(Beginning of Provided text)
Korea learns precious lessons from Mers

Korea learns precious lessons from Mers
Safety precautions: South Korean workers dressed in protective gear fumigating a theatre at the Sejong Culture Centre in Seoul.
PHOTO: AFP

It certainly feels good to hear the Government announcing that Korea is free from the Middle East respiratory syndrome outbreak that had kept the whole nation fretting for two months.

Needless to say, it would have been better had authorities dealt with the contagious disease promptly in its initial stage, but it is still fortunate that we could stop the deadly virus after minimising its impact.

South Korea lost so much in its fight with the outbreak. A total of 186 people were hit by the disease, with 36 of them - although most of them had chronic illnesses and were in their advanced ages - having lost their lives. But the fact that its fatality rate in Korea was contained at 19.4 per cent, compared with the 36 per cent average in other countries, should not undercut the fear and anxiety Koreans had to endure since the first patient was diagnosed in May.

Like our contemporaries elsewhere, Koreans have sometimes faced threats of viral diseases like SARS, bird flu and swine flu - there is the danger of Hong Kong flu even at the time of this writing - but never was there the kind of panic we witnessed over the past two months.
(End of Provided text)
:: Task instructions ::
#1 Answer these questions using the article on Korea's Mers outbreak:
(a) What fatality rate did the disease have in Korea?
(b) For how long did the outbreak keep the whole nation fretting?
(c) According to the photo caption, where were workers fumigating a theatre?
#2 Pick up the article on Korea's Mers outbreak after its last sentence and continue writing it.
(Beginning of Extracted records)
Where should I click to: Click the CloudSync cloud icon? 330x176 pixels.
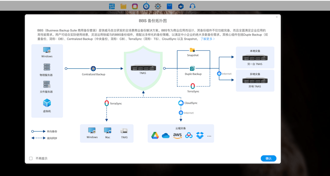181,103
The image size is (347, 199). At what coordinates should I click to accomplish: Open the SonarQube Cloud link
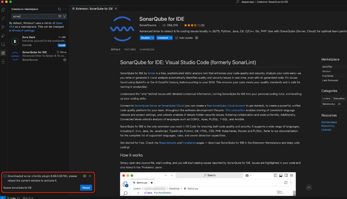tap(173, 106)
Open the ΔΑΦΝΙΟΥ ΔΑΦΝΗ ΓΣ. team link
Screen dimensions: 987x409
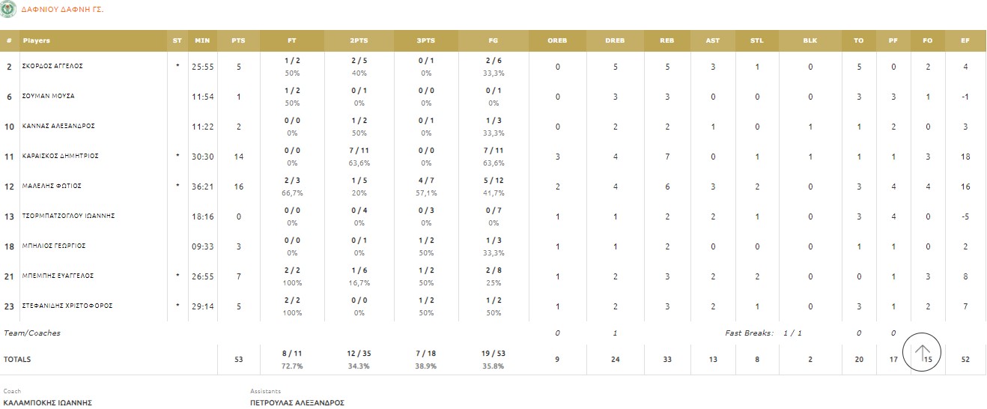[62, 10]
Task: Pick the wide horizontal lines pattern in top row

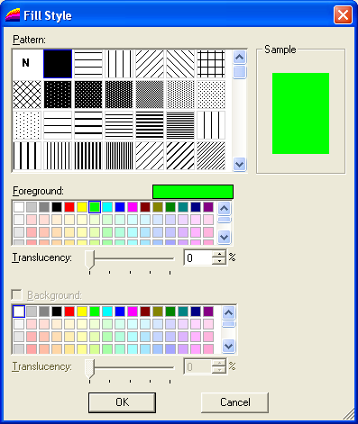Action: (x=88, y=64)

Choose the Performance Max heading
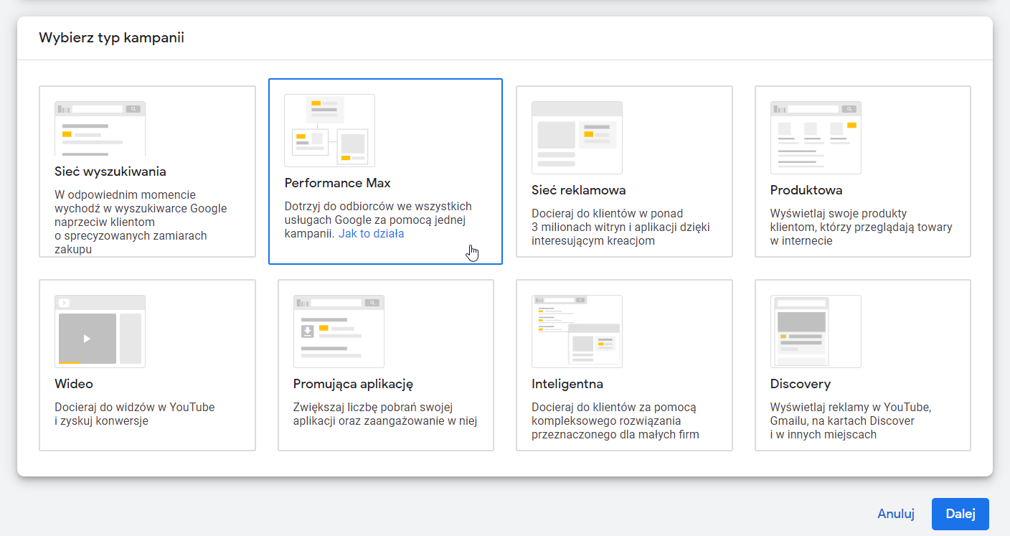point(338,183)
(End of Extracted records)
:: Answers ::
#1
(a) 19.4 per cent
(b) Two months
(c) At the Sejong Culture Centre in Seoul

#2
It was bad to see people casting suspicious eyes at those merely coughing or sneezing and avoiding even shaking hands with friends. In short, the fear of the infectious disease altered people's lifestyles and social lives.

In addition, the nation's international reputation and the economy slumped. The tourism sector, retail industries and leisure businesses had been hit hardest.

It is estimated that the Mers outbreak would shed the economic growth rate by 0.2 to 0.3 percentage point.

Given all these and other consequences, the Mers outbreak should offer us precious lessons that, if not properly contained, a deadly virus can have an unprecedented impact on the nation and our daily life.

Now all the masks are gone and likewise we all should get back to our normal life.

What we should do from now on is to find out what went wrong with our response to the epidemic and who is responsible, as well as upgrade the nation's healthcare system regarding contagious diseases.